My first aim was to implement a base latent profile model and see whether I can obtain similar-ish results to `tidyLPA`

before I add further complexity. However, the results I get are markedly different. (Note that the questionaire answers are in fact ordinal, but since `tidyLPA`

works with continuous variables, I wrote my first Stan model using that assumption too).

As far as I follow, a continuous latent profile is as follows:

where \pi is a vector of length C indicating the number of latent clusters, q is the question answered in the questionaire, and n is the index of the patient.

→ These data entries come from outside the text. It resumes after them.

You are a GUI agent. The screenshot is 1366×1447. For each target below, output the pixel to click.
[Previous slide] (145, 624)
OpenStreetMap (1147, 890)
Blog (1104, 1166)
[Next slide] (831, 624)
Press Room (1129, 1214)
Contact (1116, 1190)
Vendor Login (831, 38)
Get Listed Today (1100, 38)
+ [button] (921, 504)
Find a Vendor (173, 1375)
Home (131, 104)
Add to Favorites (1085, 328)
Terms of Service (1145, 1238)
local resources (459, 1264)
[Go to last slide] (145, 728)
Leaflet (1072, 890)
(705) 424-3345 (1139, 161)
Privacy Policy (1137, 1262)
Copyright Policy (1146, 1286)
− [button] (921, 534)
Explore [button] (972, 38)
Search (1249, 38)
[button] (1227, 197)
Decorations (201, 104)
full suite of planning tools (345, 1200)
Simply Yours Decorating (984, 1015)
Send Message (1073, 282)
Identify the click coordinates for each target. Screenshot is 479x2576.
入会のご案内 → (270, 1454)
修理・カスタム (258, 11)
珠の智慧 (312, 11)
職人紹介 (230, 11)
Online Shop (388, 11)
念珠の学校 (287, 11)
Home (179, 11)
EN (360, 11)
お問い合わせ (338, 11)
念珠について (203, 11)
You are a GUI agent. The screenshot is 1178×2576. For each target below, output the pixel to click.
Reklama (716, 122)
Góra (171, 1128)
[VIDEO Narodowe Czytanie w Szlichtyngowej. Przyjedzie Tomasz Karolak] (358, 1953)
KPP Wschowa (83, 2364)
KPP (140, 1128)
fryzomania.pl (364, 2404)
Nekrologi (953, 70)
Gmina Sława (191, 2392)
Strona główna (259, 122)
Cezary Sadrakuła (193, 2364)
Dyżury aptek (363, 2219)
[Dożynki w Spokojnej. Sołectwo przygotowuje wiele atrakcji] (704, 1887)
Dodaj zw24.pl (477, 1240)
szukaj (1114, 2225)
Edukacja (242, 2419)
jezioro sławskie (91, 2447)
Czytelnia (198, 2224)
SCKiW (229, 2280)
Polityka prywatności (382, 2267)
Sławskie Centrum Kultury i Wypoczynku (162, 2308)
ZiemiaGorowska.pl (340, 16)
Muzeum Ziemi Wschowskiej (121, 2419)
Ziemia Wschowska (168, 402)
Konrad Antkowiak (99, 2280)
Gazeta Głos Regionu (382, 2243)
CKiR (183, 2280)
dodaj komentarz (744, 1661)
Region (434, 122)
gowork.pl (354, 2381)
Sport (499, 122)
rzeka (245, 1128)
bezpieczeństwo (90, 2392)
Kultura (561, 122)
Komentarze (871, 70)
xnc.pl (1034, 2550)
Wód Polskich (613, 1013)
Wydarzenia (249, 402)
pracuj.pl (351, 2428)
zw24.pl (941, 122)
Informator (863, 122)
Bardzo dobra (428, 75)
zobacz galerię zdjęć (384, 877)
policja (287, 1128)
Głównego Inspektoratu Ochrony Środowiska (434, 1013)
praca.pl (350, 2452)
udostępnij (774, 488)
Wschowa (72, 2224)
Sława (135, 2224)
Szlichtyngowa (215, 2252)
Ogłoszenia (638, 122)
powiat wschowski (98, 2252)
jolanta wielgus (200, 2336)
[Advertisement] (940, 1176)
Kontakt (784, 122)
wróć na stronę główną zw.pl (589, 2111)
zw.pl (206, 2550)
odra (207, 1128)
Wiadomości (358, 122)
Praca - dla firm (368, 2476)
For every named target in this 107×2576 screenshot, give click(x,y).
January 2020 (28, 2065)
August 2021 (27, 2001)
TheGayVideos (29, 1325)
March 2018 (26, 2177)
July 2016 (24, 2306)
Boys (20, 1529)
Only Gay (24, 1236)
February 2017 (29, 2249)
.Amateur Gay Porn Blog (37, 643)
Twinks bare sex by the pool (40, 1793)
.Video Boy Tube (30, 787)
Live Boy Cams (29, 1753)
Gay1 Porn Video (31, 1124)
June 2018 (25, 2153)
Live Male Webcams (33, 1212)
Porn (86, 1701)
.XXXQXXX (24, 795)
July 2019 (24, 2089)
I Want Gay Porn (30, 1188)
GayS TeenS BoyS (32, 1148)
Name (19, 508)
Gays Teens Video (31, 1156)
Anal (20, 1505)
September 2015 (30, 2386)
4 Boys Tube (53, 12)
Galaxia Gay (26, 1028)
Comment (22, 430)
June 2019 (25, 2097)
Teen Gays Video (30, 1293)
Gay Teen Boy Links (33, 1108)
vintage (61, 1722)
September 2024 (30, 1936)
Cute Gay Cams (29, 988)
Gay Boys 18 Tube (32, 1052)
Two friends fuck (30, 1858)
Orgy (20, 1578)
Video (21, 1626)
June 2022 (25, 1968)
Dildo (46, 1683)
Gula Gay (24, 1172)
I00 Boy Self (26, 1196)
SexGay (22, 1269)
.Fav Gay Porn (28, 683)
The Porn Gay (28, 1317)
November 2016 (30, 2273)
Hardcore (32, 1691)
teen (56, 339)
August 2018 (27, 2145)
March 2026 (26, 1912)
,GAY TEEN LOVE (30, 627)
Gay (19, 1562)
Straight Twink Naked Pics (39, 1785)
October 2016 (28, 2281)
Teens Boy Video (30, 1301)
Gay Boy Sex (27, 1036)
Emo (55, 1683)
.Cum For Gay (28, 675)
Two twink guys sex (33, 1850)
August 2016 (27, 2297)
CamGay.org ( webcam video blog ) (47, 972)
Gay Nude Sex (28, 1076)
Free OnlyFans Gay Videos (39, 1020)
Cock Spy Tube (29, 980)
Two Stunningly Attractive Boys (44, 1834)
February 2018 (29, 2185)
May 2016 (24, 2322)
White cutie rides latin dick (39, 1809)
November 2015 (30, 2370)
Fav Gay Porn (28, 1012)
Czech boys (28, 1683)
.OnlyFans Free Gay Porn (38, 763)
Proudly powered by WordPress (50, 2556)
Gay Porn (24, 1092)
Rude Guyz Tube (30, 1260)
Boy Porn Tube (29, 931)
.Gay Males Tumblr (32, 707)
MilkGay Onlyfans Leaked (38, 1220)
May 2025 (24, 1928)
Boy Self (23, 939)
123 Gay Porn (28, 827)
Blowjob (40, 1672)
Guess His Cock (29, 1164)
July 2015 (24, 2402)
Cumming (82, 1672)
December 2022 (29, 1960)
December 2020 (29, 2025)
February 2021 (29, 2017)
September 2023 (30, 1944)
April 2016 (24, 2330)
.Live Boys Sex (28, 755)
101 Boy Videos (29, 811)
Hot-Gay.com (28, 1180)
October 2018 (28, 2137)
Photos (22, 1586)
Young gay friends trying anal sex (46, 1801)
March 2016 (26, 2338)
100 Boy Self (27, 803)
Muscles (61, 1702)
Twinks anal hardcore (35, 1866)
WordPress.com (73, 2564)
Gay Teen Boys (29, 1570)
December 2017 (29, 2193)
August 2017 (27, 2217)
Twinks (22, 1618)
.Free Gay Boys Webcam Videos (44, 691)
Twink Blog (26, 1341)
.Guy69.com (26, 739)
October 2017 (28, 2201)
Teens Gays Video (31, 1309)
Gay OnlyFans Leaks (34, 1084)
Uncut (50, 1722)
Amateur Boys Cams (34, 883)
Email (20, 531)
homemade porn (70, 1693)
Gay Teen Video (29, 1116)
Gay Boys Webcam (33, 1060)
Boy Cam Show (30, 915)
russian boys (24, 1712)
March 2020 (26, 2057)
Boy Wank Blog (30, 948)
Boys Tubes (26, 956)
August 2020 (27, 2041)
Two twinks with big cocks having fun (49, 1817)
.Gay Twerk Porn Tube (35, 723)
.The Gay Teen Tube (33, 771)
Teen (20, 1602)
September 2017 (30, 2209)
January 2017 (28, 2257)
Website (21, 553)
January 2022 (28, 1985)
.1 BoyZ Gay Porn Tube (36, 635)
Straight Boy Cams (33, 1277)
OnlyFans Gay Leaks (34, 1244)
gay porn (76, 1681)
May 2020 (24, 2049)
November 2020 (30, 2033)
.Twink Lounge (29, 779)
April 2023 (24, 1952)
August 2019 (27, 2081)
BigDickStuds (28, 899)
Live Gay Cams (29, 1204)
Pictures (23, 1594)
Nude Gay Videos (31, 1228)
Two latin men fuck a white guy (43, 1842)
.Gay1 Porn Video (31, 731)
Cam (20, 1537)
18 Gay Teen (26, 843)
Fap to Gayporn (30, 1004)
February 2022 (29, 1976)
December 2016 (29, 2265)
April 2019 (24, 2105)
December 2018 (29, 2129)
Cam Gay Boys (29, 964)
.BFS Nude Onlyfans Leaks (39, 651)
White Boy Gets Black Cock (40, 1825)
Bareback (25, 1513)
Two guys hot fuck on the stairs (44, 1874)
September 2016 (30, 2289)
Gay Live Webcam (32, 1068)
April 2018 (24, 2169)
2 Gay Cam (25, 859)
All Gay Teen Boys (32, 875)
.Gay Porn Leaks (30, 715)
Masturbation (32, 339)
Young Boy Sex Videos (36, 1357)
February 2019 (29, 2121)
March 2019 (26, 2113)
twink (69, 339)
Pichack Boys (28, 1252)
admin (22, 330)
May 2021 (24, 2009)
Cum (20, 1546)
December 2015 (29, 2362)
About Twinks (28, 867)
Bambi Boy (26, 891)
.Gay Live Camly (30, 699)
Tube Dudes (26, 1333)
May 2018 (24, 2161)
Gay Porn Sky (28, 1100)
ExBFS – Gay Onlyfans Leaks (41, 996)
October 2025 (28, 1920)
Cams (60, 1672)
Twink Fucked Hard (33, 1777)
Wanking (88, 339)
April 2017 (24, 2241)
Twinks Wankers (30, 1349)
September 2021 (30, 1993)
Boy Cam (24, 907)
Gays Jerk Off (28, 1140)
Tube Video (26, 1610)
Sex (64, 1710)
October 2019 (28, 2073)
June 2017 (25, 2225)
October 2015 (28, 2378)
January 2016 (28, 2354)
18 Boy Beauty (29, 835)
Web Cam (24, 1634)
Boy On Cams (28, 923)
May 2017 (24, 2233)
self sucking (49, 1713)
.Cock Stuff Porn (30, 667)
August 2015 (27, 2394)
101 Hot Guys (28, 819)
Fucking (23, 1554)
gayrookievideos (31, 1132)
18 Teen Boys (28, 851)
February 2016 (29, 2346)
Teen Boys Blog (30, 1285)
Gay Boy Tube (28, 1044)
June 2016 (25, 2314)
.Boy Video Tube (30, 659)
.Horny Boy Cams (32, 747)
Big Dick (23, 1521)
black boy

Of course, since we can’t use continuous variables in Stan I marginalise the z_n variables to get:

My model is posted below. Note that I melted the dataframe such that each row is an answer from a single patient for a single question in the questionaire.

```
data {
int<lower=1> N; // Data length
int<lower=1> num_patients; // Number of patients
int<lower=1> K; // Number of ordinal answers to the questionaire
int<lower=1> C; // Number of clusters
int<lower=1> S; // Number of Syndromes
int<lower=1> Q; // Number of Questions
int<lower=1, upper=S> s[N]; // Syndrome idx -
int<lower=1, upper=Q> q[N]; // Question idx
int<lower=1, upper=K> y[N]; // Answers
int<lower=1, upper=num_patients> row_patient_idx[N];
int<lower=1, upper=S> patient_syndrome_idx[num_patients];
}
transformed data{
vector[C] alpha_C; // Creating a uniform prior for the dirichlet.
for (ci in 1:C) {
alpha_C[ci] = 1;
}
}
parameters {
simplex[C] pi_alpha;
vector[C] mu_gamma[Q];
vector<lower=0>[C] sigma_gamma[Q];
}
transformed parameters {
vector[C] log_components[N]; {
for (ni in 1:N) {
for (ci in 1:C) {
log_components[ni, ci] = normal_lpdf(y[ni] | mu_gamma[q[ni], ci], sigma_gamma[q[ni], ci]);
}
}
}
}
model {
pi_alpha ~ dirichlet(alpha_C);
for (qi in 1:Q) {
mu_gamma[qi, ] ~ normal(0, 1);
sigma_gamma[qi, ] ~ normal(0, 1);
}
target += log_mix(pi_alpha, log_components);
}
generated quantities {
vector<lower=0, upper=1>[C] prob_cluster_N[num_patients]; {
vector[C] unnormalised_cluster_N[num_patients]; {
for (p in 1:num_patients) {
for (ci in 1:C) {
unnormalised_cluster_N[p, ci] = 0;
}
}
for (ni in 1:N) {
for (ci in 1:C) {
unnormalised_cluster_N[row_patient_idx[ni], ci] = unnormalised_cluster_N[row_patient_idx[ni], ci] + (
normal_lpdf(y[ni] | mu_gamma[q[ni], ci], sigma_gamma[q[ni], ci])
);
}
}
for (p in 1:num_patients) {
prob_cluster_N[p, ] = exp(unnormalised_cluster_N[p, ] - log_sum_exp(unnormalised_cluster_N[p, ]));
}
}
}
vector<lower=0, upper=1>[C] prob_cluster_S[S]; {
vector[C] unnormalised_cluster_S[S]; {
for (si in 1:S) {
for (ci in 1:C) {
unnormalised_cluster_S[si, ci] = 0;
for (p in 1:num_patients) {
if (patient_syndrome_idx[p] == si) {
unnormalised_cluster_S[si, ci] = unnormalised_cluster_S[si, ci] + prob_cluster_N[p, ci];
}
}
}
prob_cluster_S[si, ] = unnormalised_cluster_S[si, ] / sum(unnormalised_cluster_S[si, ]);
}
}
}
}
```

The items in the `generated quantities`

are an attempt to find the probability that a patient belongs to a particular cluster, and the probability that a syndrome is mostly drawn from a particular cluster.

With this model and a choice of C=5 I get the following for `prob_cluster_N`

(after choosing the representative cluster to be from the largest posterior probability for that patient (across all questions).

```
> table(p_cluster_n_wide$c_idx)
1 2 3 4 5
555 13 3 14 20
```

However, running a (ideally similar) model in `tidyLPA`

yields the following:

```
lpa_model = full_datasets$full_dataframe %>%
as.matrix()%>%
single_imputation() %>%
scale() %>%
estimate_profiles(5)
> table(get_data(lpa_model)$Class)
1 2 3 4 5
98 94 153 54 206
```

The cluster assignments in the stan model are all concentrated towards cluster 1, whereas they are more evenly distributed in the `tidyLPA`

model.

Any ideas why that may be, or where I may have gone wrong would be much appreciated. Thanks!

PS: Note that I am inferring this posterior using VI, not MCMC.